Syahrir menjabat sebagai perdana menteri, sedangkan Tan Malaka yang berada di
luar struktur resmi memilih untuk beroposisi. Keduanya saling beradu pandang
mengenai cara mempertahankan kemerdekaan.
Syahrir yang
berhaluan sosialis memilih pendekatan diplomatis sebagai cara yang realistis
untuk memperkuat posisi Indonesia. Menurut Syahrir, seperti dikisahkan Ahmad
Subarjo dalam memoarnya Kesadaran Nasional: Sebuah Otobiografi, sudah
saatnya pihak Indonesia menggunakan jalan diplomasi dalam menghadapi Belanda,
terutama di tengah kekuatan militer Belanda yang lebih unggul.
“Kekuatan
persenjataan Indonesia belum bisa menandingi kekuatan militer Belanda.
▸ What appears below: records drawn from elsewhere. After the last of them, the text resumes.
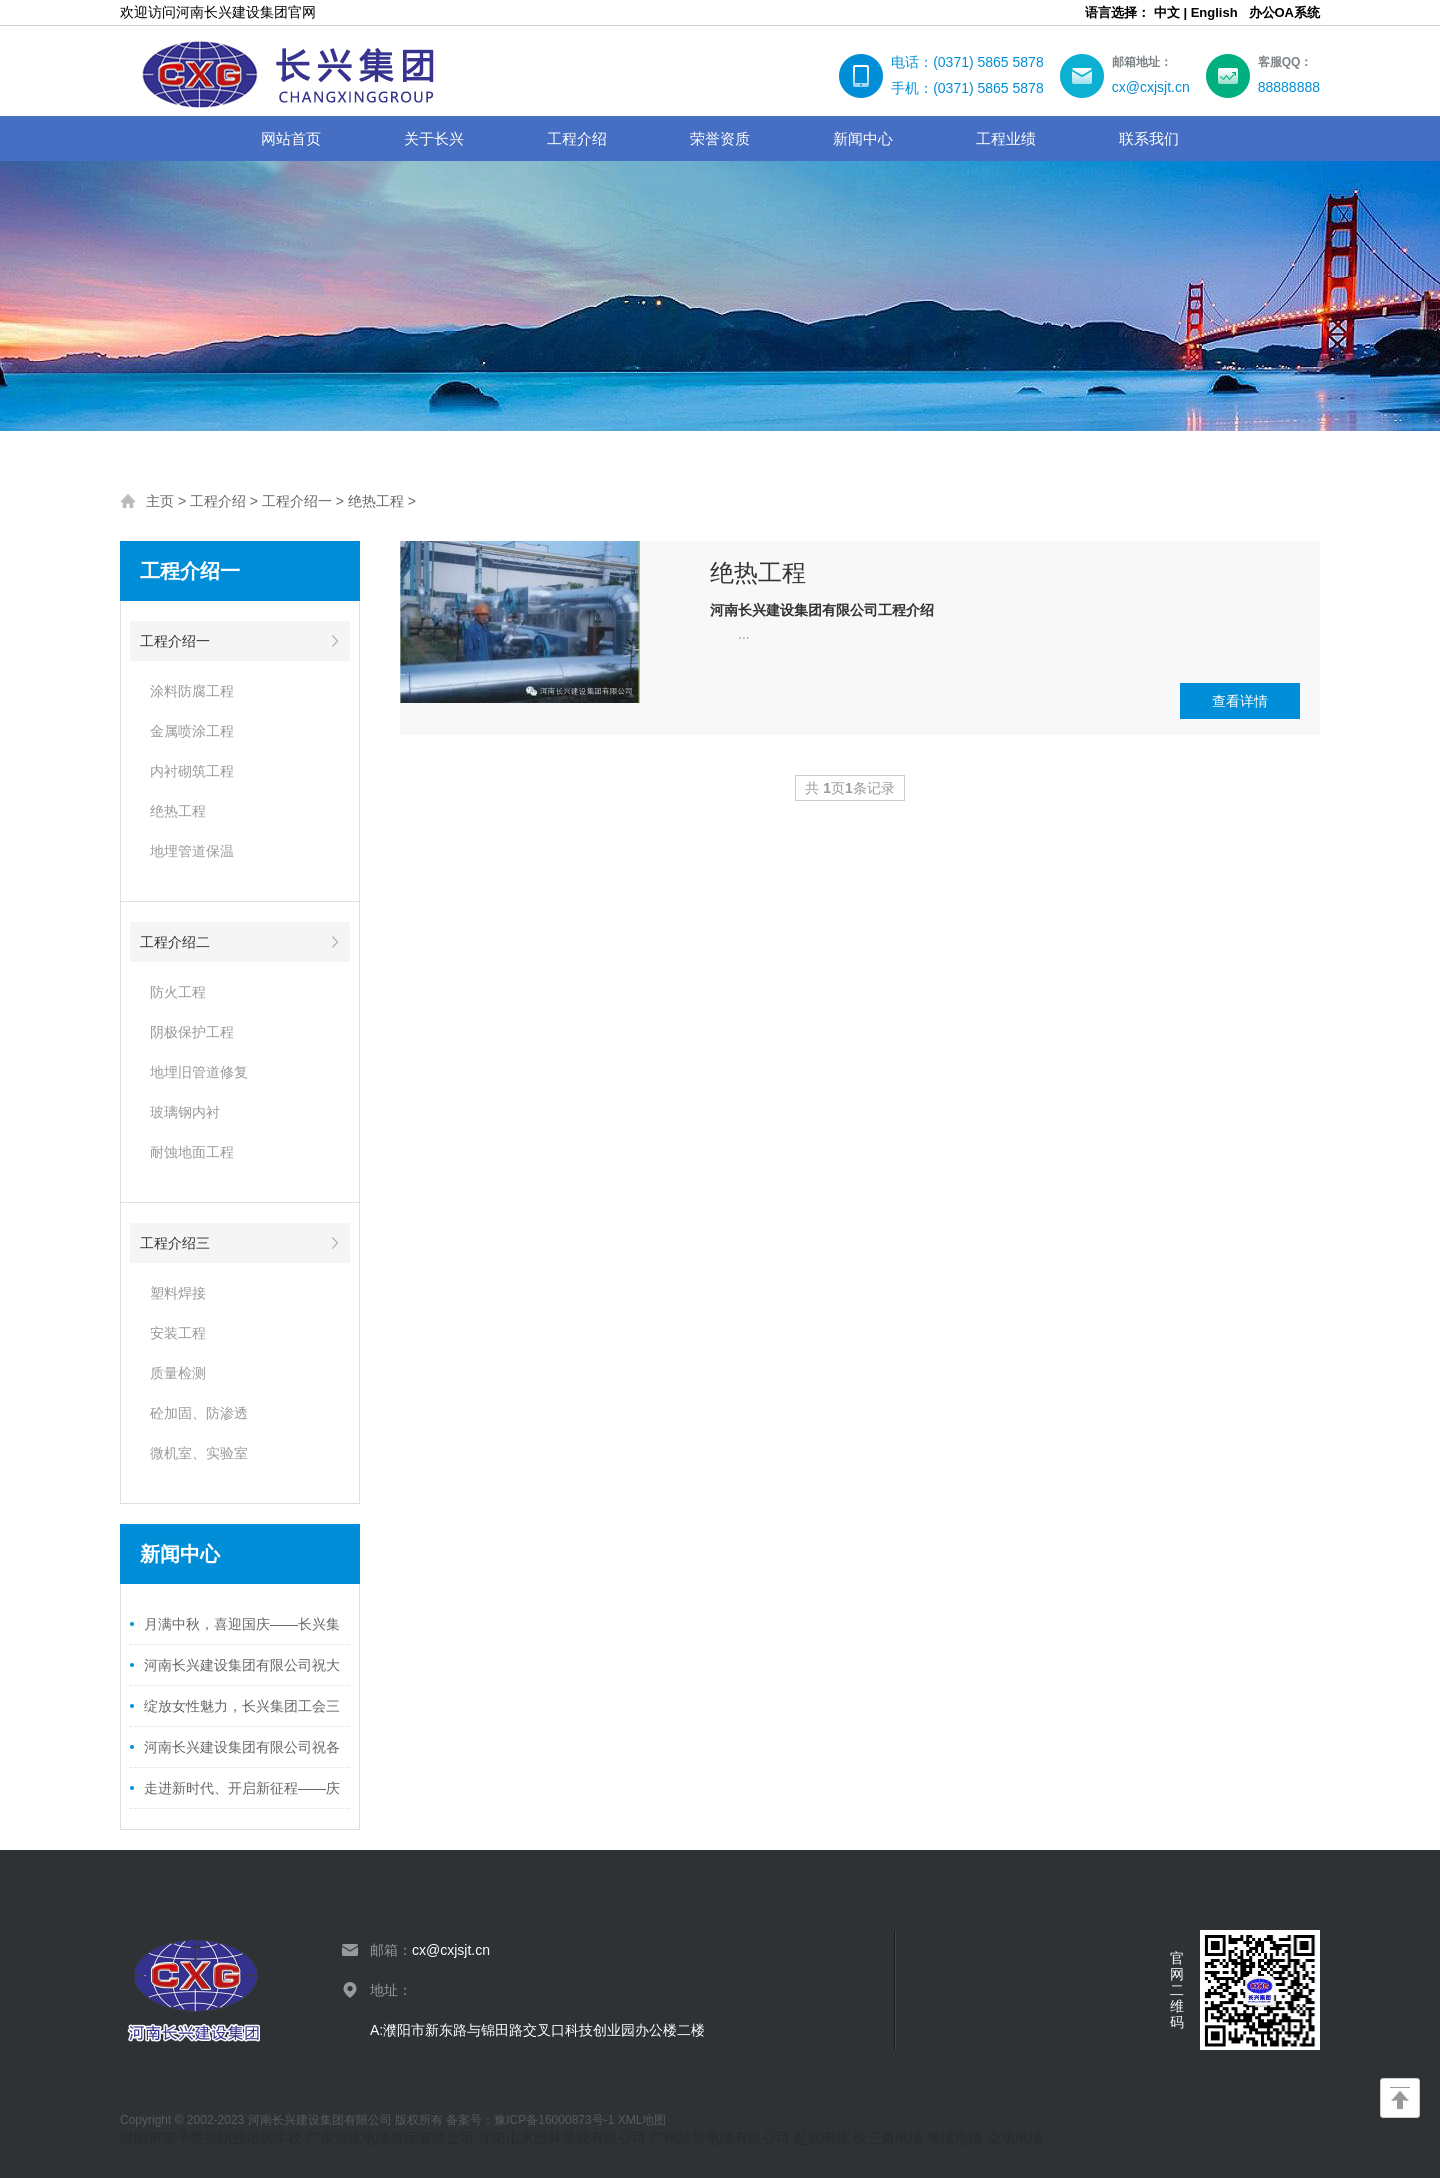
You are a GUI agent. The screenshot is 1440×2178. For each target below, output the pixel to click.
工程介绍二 (175, 942)
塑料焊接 (178, 1293)
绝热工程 (376, 501)
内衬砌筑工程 (192, 771)
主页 (160, 501)
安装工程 (178, 1333)
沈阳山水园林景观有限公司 (562, 2138)
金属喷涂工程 (192, 731)
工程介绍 (218, 501)
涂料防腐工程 (192, 691)
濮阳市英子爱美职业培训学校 (211, 2138)
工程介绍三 (175, 1243)
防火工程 (178, 992)
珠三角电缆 (888, 2138)
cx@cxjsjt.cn (451, 1950)
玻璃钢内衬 (185, 1112)
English (1214, 12)
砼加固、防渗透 (199, 1413)
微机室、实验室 (199, 1453)
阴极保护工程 (192, 1032)
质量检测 (178, 1373)
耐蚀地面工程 (192, 1152)
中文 (1167, 12)
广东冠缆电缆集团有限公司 (390, 2138)
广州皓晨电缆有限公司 (720, 2138)
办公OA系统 (1285, 12)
Jika
kita melawan Belanda dengan kekerasan, maka sudah tentu rakyat akan menjadi
korban keganasan Belanda,” ujar Syahrir.
Sementara itu, Tan
Malaka memiliki pandangan berbeda. Baginya, diplomasi yang dilakukan tanpa
pijakan kedaulatan sejati hanyalah bentuk penyerahan secara halus. Tan menilai
bahwa negosiasi yang dilakukan dalam posisi lemah justru membuka peluang
kembalinya dominasi Belanda.
Tan berpendapat
bahwa perlu diadakannya gerakan perlawanan revolusioner yang terkoordinasi.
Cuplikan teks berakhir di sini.